When you're a sports celebrity, you do things normal people do already and get all sorts of credit for it: cook your own meal, blog, and add one random ingredient to a regular ol' cheeseburger and call it your own.
We do the last part at home, except with a sauce so secret no one bothers to ask about it (hint: it's mayonnaise and ketchup). When you're a Dolphin, on the other hand, you do the same, add an extra slice of cheddar, slap a couple jalapeños on it, and save the children while you're at it.
That's what's happening at Stop Burger in Weston with the new Jason Taylor Burger, a "lean, mean, All-American gourmet burger built by NFL/Miami Dolphins star Jason Taylor himself."

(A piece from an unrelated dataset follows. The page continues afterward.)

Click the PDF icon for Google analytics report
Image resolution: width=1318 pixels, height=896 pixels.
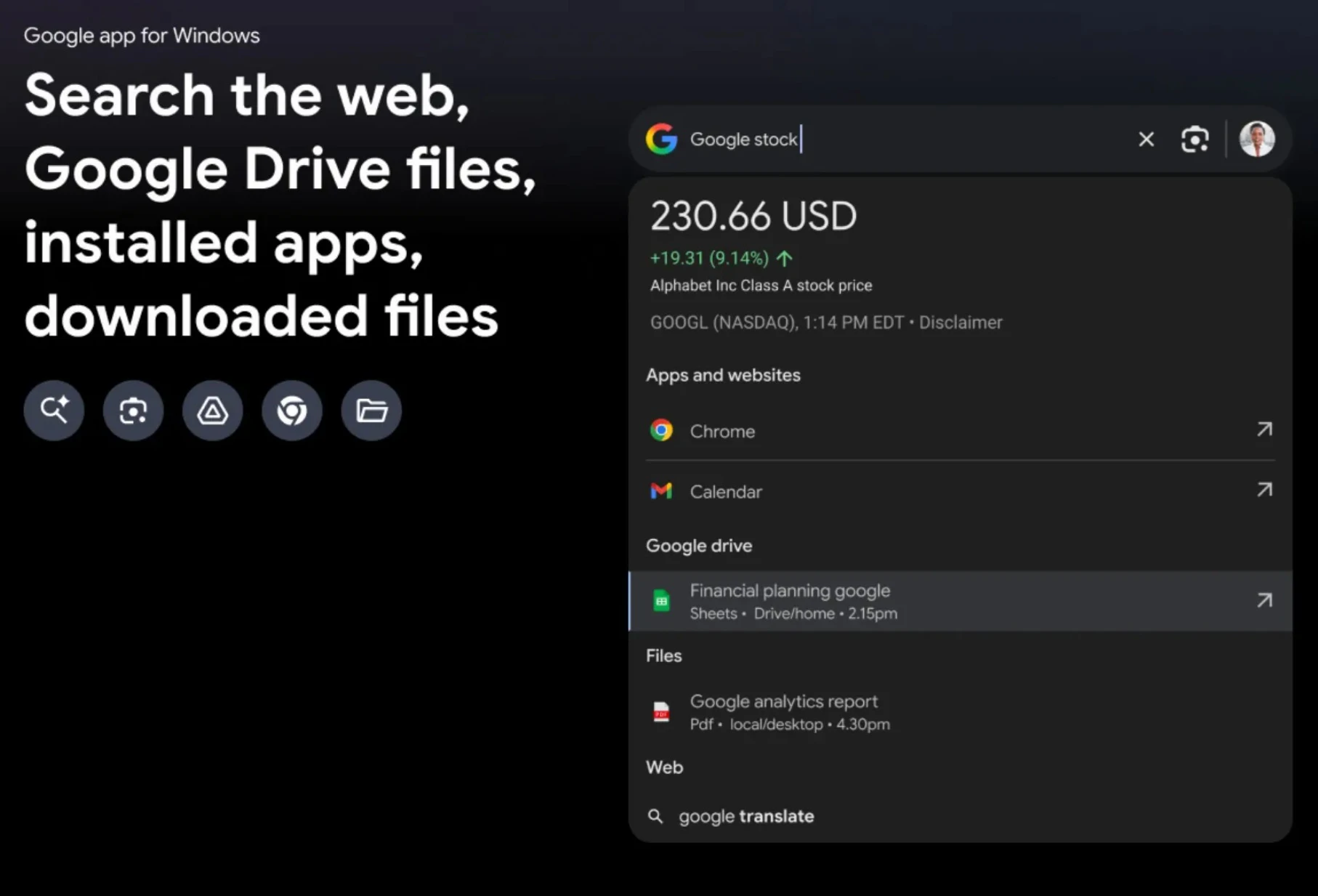(x=662, y=711)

Sadly, that doesn't mean JT is sweating away in the back placing your tomatoes juuuust so, but it does mean that he picked out a couple toppings and Stop Burger is giving 50% of the net proceeds from sales to the Jason Taylor Foundation.
(Considering it might prompt a few people to drive to west Broward, they oughta rename it the "Miracle Burger.")

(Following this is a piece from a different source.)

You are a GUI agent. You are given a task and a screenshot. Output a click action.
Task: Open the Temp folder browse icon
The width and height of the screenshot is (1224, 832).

But it begs the question: what if other Dolphins got in on the act? Would there be a Joey Porterhouse that's more sauce than satisfaction? Would it automatically come with a hair in it? Or would his be made with tongue?
The Chad Henne, of course, would look really tasty only to come out a little rare; the WildPattie would be delicious; and the receivers' creations would never make the menu because they'd taste as bland as their makers.
Ricky Williams would hide a pile of herbs under his bun (or ask to do a brownie dessert instead), and Jake Long's would be constructed of eight patties, 400 slices of cheese, and 11 toothpicks -- so here's hoping this comes to fruition.
The only one we wouldn't eat? The Parcells Tuna Melt. No one likes the metallic aftertaste that accompanies food make with an iron fist.